━━━ Brano

Ancora più insidiose sono le situazioni intermedie, quando davvero c'è la concreta possibilità che gli alunni (non sempre maschi, non sempre rivolgendosi ad insegnanti femmine) stiano semplicemente cercando di togliersi una curiosità che magari in famiglia hanno mostrato di non sapere o volere soddisfare. In questi casi rivolgersi a un docente (in particolar modo di italiano, ma anche di scienze) è un'operazione legittima da parte dell'alunno, e se anche talvolta il sospetto della provocazione e/o della manipolazione incombe in maniera consistente, può essere l'occasione giusta per chiarire dubbi e insegnare a usare le parole nel modo giusto, o anche semplicemente per impostare un discorso sui registri linguistici: perché certe parole sono lecite solo in alcuni contesti, altre sempre, altre ancora non dovrebbero essere adoperate mai. Una domanda sull'effettivo significato di orgia od orgasmo o casino (che possono essere adoperate anche senza alcuna valenza sessuale) può chiarire dubbi più che legittimi, mentre la spiegazione del significato di escort può essere usata per soffermarsi sull'evoluzione delle parole nel corso delle generazioni - perché, ricordiamolo, fino a qualche anno fa, Escort era soprattutto un modello di automobile della Ford.


Vi è poi un momento (la Terza modalitàin cui il sesso e le tematiche ad esso collegate entrano nelle aule scolastiche a buon diritto, come argomento di studio. Sì, certo, anche quando arriva il momento di spiegare la riproduzione, a scienze. Certo, anche quando arriva il corso di educazione sessuale con gli addetti della ASL (sempre più difficili da reperire, e a volte sotterraneamente ostacolati dalla dirigenza e talvolta pure dalle famiglie). Ma soprattutto a Storia e a Geografia - e qui di nuovo la palla torna allo sventurato insegnante di Lettere.

Flussi demografici. Emigrazione. Sovrappopolazione. Mortalità infantile. Mortalità delle partorienti. Matrimoni precoci. Mutilazioni genitali (per chi ha il fegato di parlarne). Discriminazioni sessuali. Punizioni diverse per l'adulterio maschile e femminile. Malattie sessualmente trasmissibili. Maltrattamenti dell'infanzia. Lavoro minorile (che è anche prostituzione). Omofobia.

━━━━━━
━━━ Contenuto dei dati

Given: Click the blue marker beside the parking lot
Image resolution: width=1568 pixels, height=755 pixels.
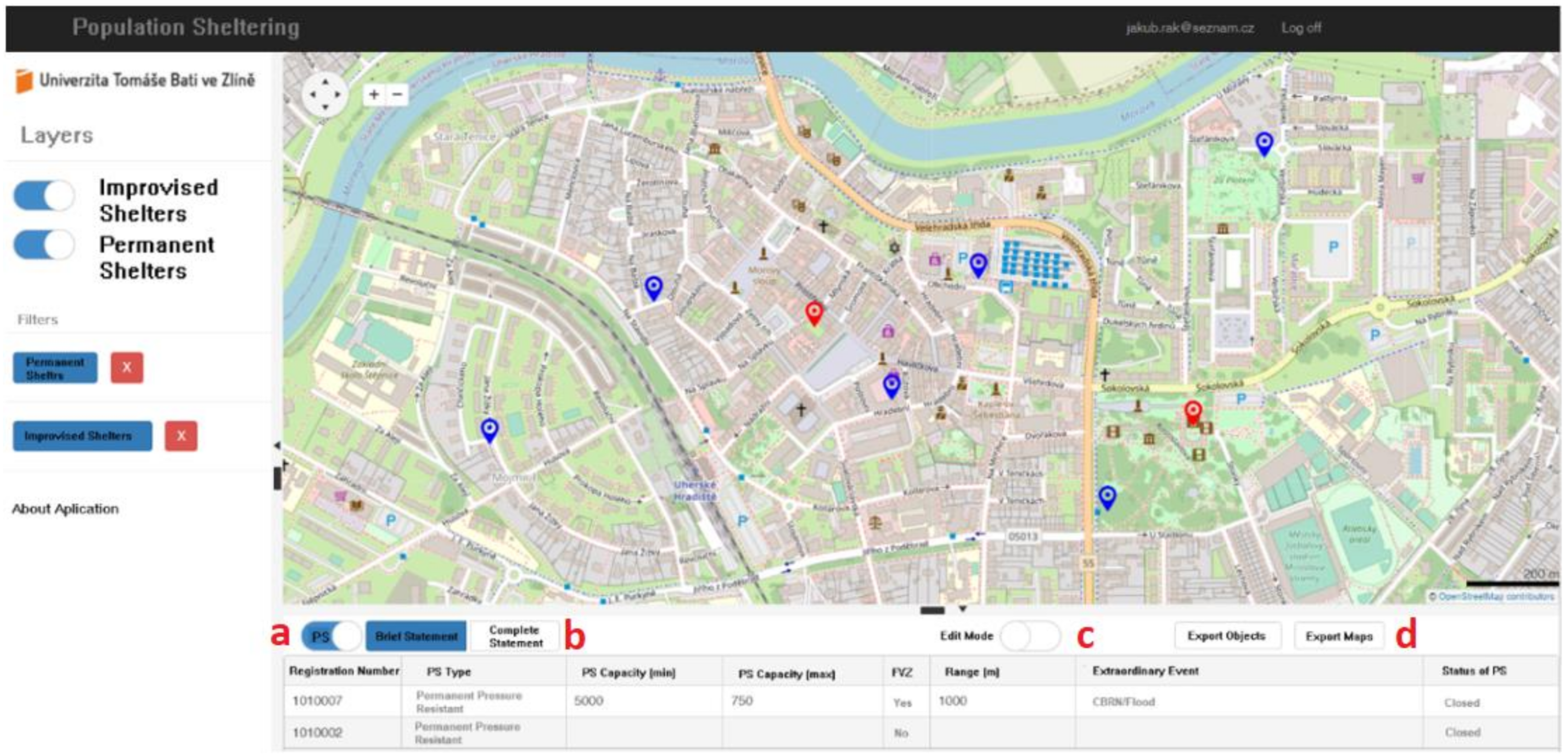Looking at the screenshot, I should [x=978, y=264].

━━━━━━

▶ [Obiettivo]: Nel brano, che cosa era soprattutto Escort fino a qualche anno fa?

▶ [Risposta completa]: Era soprattutto un modello di automobile della Ford.